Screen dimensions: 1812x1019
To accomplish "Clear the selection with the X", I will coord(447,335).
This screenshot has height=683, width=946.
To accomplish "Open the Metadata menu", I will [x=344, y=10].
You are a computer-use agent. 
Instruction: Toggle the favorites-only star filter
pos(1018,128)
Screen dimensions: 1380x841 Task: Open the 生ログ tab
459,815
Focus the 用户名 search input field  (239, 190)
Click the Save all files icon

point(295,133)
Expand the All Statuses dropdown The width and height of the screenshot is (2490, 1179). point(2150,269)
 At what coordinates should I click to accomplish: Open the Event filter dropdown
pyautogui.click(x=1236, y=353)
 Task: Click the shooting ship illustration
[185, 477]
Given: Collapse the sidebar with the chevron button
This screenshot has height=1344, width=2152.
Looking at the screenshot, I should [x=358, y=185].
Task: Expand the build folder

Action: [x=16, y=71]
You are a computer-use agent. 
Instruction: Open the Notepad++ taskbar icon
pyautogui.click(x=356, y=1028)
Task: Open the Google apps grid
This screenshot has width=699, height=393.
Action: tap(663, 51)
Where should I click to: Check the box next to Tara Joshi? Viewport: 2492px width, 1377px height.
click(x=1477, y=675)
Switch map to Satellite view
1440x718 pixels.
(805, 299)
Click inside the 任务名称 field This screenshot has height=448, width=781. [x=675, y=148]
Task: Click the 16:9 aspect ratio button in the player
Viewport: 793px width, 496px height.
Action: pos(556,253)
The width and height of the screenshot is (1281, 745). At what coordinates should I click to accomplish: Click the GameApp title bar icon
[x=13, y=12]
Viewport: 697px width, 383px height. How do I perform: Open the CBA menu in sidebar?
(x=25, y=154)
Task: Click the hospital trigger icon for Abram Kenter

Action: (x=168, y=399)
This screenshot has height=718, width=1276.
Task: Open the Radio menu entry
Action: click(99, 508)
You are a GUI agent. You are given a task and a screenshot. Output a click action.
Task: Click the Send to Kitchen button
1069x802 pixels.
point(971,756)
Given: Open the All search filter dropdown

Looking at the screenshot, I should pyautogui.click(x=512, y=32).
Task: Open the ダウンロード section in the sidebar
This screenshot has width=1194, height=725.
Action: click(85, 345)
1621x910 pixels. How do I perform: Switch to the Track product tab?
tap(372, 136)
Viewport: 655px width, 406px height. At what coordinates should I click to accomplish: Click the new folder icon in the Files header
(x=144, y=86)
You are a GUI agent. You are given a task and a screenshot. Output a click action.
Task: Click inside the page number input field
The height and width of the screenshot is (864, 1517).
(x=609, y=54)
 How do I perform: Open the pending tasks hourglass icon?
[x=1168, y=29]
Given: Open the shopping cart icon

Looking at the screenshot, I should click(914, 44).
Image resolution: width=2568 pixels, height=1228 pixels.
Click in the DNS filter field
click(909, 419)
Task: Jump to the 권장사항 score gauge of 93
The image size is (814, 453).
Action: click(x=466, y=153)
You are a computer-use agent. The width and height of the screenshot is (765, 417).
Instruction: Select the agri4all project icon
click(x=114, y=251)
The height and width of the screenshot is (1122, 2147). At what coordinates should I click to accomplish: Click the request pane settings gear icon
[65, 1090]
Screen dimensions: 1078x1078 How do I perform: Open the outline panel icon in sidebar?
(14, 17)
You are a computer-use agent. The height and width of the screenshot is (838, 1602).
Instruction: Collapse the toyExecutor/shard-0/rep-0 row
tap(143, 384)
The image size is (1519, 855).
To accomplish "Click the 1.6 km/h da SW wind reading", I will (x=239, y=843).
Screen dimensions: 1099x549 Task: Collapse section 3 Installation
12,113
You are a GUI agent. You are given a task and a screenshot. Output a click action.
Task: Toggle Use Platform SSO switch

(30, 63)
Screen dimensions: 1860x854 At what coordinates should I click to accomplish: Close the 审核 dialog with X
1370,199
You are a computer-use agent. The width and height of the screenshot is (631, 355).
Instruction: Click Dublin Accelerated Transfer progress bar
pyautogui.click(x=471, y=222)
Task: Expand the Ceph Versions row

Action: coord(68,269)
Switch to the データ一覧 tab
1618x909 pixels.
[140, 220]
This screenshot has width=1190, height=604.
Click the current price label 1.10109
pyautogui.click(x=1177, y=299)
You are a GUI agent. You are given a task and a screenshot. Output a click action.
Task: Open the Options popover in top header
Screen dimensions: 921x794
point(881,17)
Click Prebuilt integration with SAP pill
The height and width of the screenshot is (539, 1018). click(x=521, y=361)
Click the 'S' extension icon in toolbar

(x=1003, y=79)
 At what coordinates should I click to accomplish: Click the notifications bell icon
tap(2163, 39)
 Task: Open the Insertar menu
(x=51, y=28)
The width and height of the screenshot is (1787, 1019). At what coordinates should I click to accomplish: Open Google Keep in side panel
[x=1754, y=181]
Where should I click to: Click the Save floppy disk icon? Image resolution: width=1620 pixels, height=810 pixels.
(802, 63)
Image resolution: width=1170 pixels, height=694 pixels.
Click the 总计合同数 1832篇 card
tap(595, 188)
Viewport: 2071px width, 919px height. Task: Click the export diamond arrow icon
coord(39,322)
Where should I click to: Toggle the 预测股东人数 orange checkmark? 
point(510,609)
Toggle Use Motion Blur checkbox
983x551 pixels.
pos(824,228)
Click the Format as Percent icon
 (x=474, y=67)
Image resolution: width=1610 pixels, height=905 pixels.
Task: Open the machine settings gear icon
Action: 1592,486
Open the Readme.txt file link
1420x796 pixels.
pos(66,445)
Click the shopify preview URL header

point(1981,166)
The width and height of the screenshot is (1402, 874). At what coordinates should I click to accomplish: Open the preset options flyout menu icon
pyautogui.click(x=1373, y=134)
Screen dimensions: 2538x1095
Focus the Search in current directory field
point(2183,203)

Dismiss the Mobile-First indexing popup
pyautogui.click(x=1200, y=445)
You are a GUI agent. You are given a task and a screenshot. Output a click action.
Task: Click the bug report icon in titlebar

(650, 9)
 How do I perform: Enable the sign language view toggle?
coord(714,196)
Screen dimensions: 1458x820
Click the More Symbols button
----------------
*Task requirements*:
Only a number is wanted here: the tally of lines in the entries that include the word "computer".

*Response box*:
5